After months of promising work to see if the shared compact car platform being developed for the Chrysler Group and Mitsubishi Motors Corp. can be stretched to include midsize cars, the final decision is within sight.

“We're pretty close,” Chrysler Chief Operating Officer Wolfgang Bernhard tells Ward's. “It looks very good.”

The plan was for one shared platform for C-segment cars (Dodge Neon and Mitsubishi Lancer) and a second shared platform for the larger D segment (Dodge Stratus/Chrysler Sebring and Mitsubishi Galant/Eclipse). If combined, it would create four distinct platforms and nine models.

“What we're looking for is whether there are opportunities to use the same (C-segment) architecture,” says Bernhard. It would be a front-wheel-drive, east/west engine layout, he says, to accommodate a V-6 for the larger cars, in addition to the inline 4-cyl. slated for the smaller cars.

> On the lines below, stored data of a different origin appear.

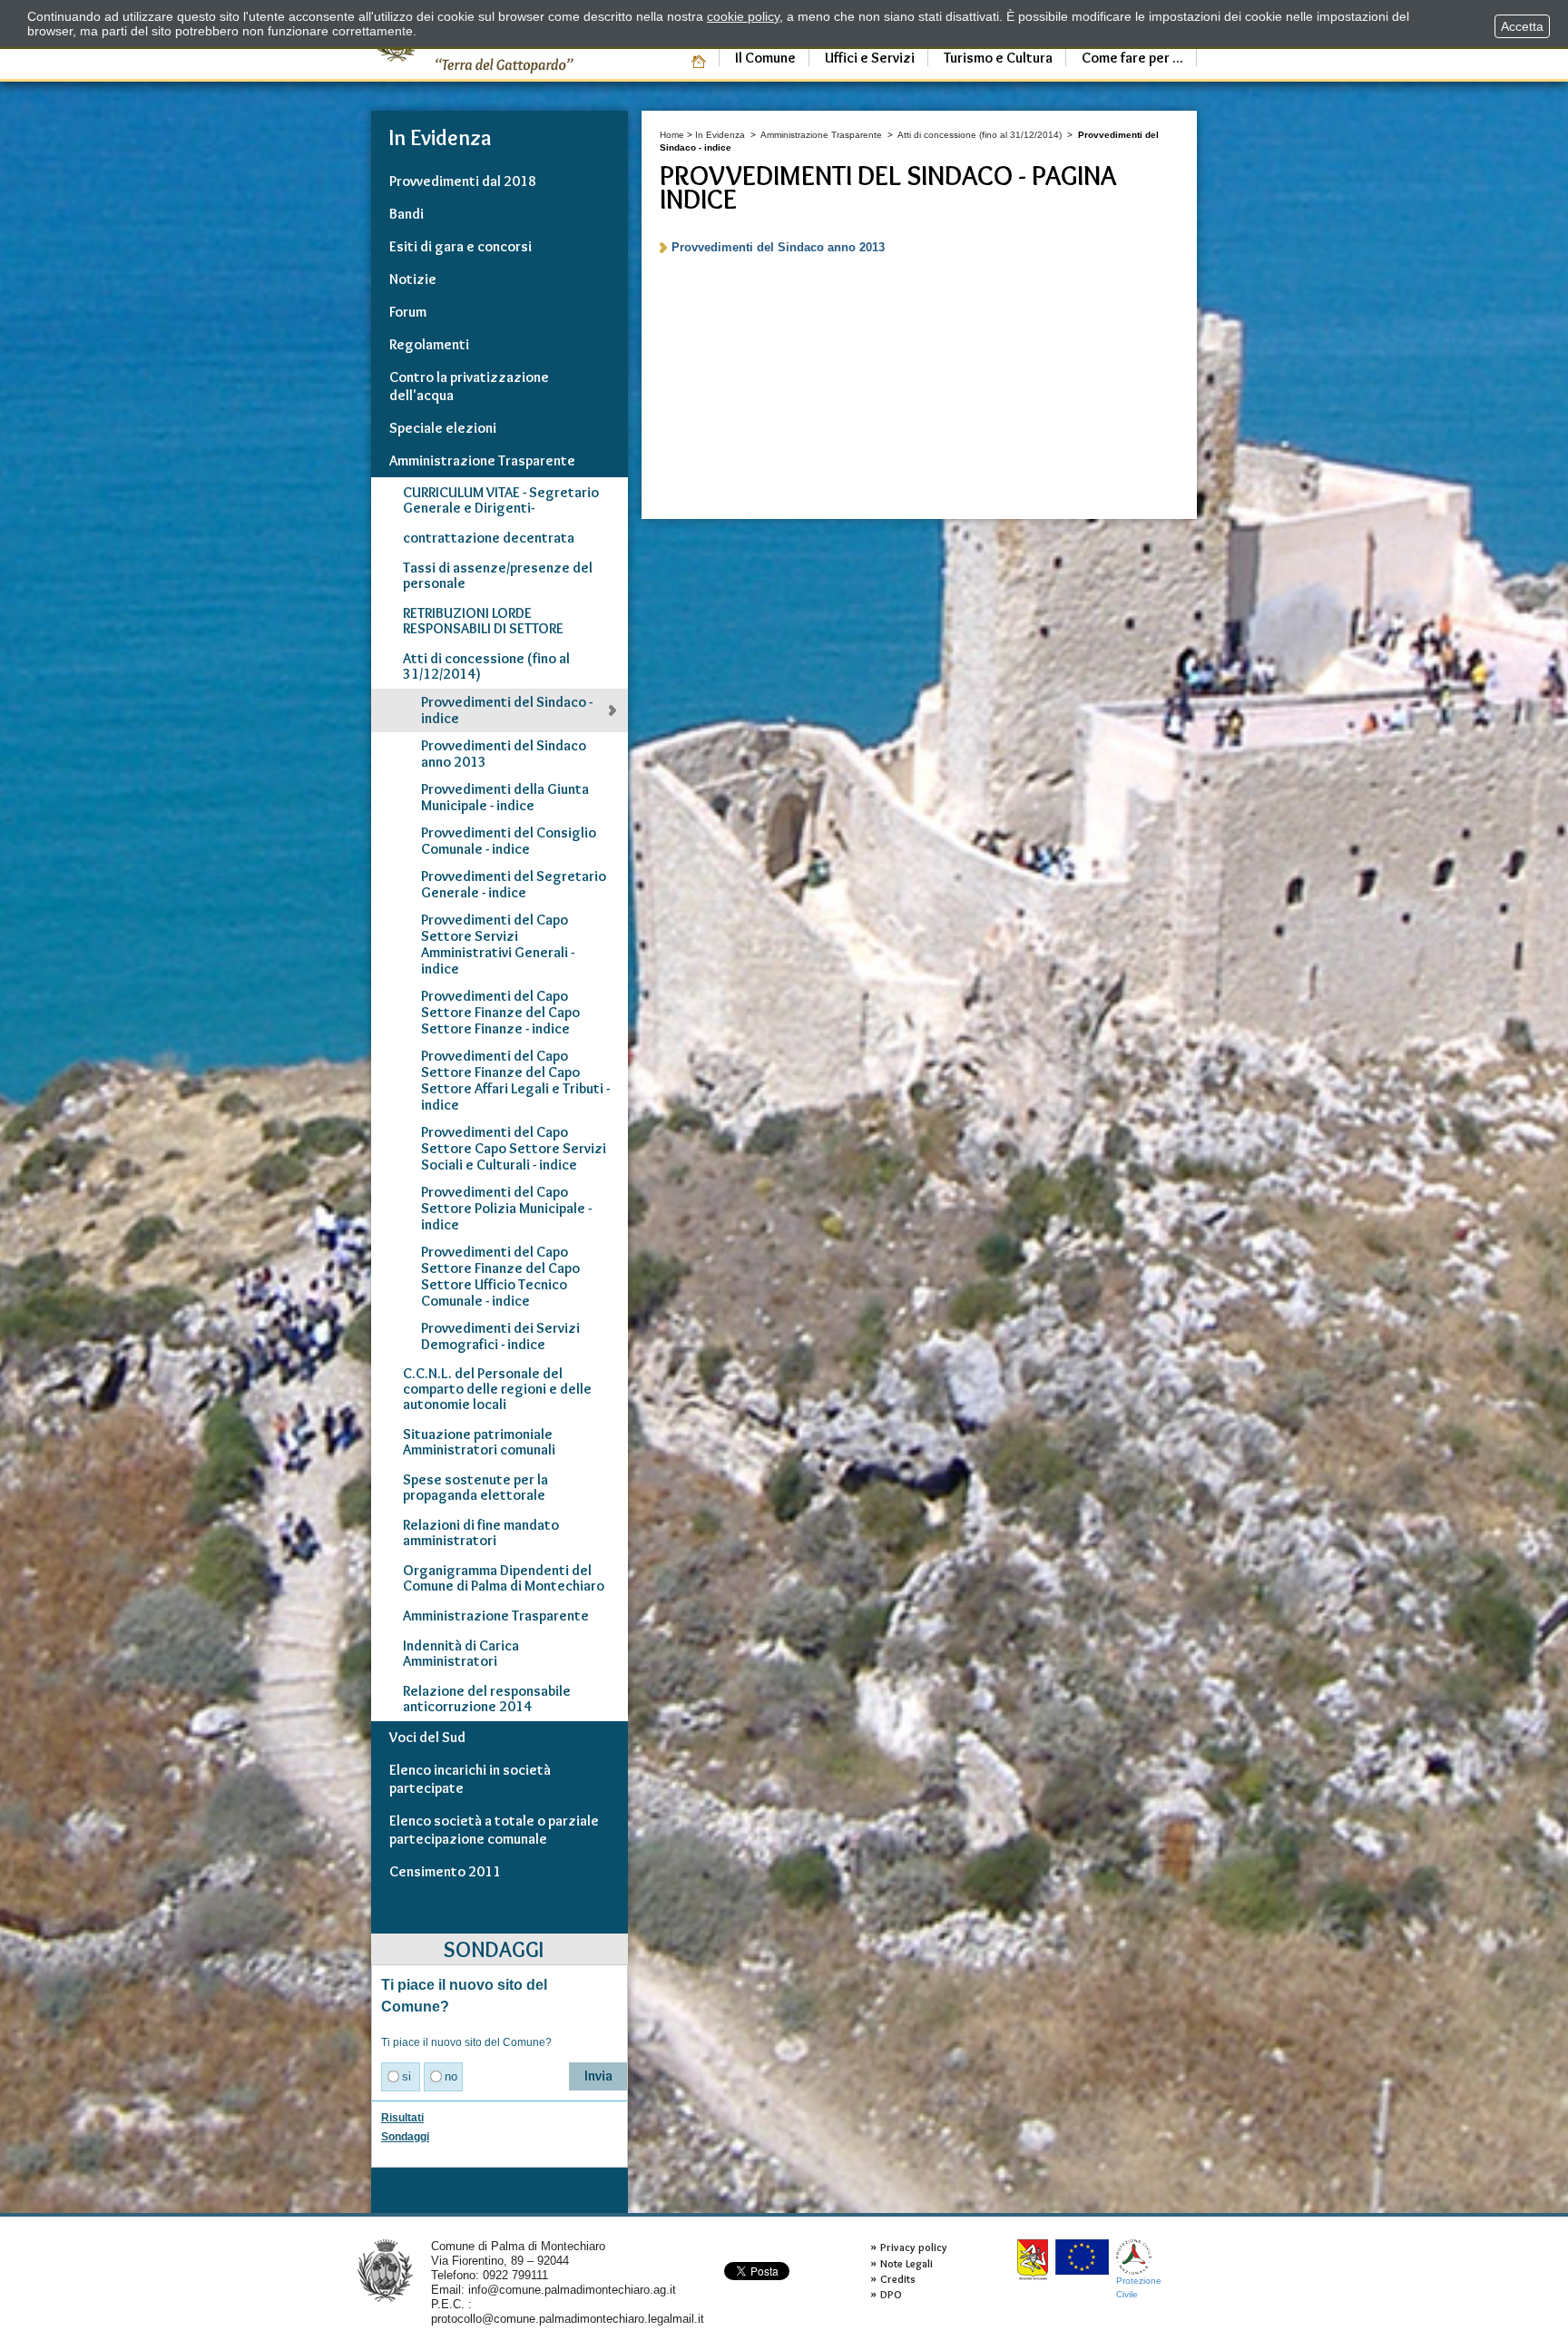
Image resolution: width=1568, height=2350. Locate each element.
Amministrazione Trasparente (821, 135)
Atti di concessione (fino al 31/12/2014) (979, 135)
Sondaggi (405, 2136)
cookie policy (743, 16)
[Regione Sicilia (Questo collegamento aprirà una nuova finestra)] (1032, 2259)
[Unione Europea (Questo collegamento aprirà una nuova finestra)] (1082, 2257)
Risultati (402, 2117)
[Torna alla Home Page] (385, 2270)
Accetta (1522, 26)
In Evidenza (720, 135)
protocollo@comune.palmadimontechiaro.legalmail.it (567, 2319)
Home (672, 135)
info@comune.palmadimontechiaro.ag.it (572, 2289)
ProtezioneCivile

Stretching the platform “means the front structure basically stays the same but you increase the rails to get the V-6 in there, and then putting a lot more space in the middle section of the vehicle, so you can get a bigger vehicle out of it,” says Bernhard.

Mitsubishi CEO Rolf Eckrodt confirms the project and says the Japanese brand would use the I-4 for smaller cars and the V-6 for midsize cars. He says Mitsubishi is considering a continuously variable transmission for the C-segment cars, but not yet for the D-segment.

DC Chairman Juergen Schrempp has put the numbers at 500,000 units for the C segment and 550,000 for the D segment.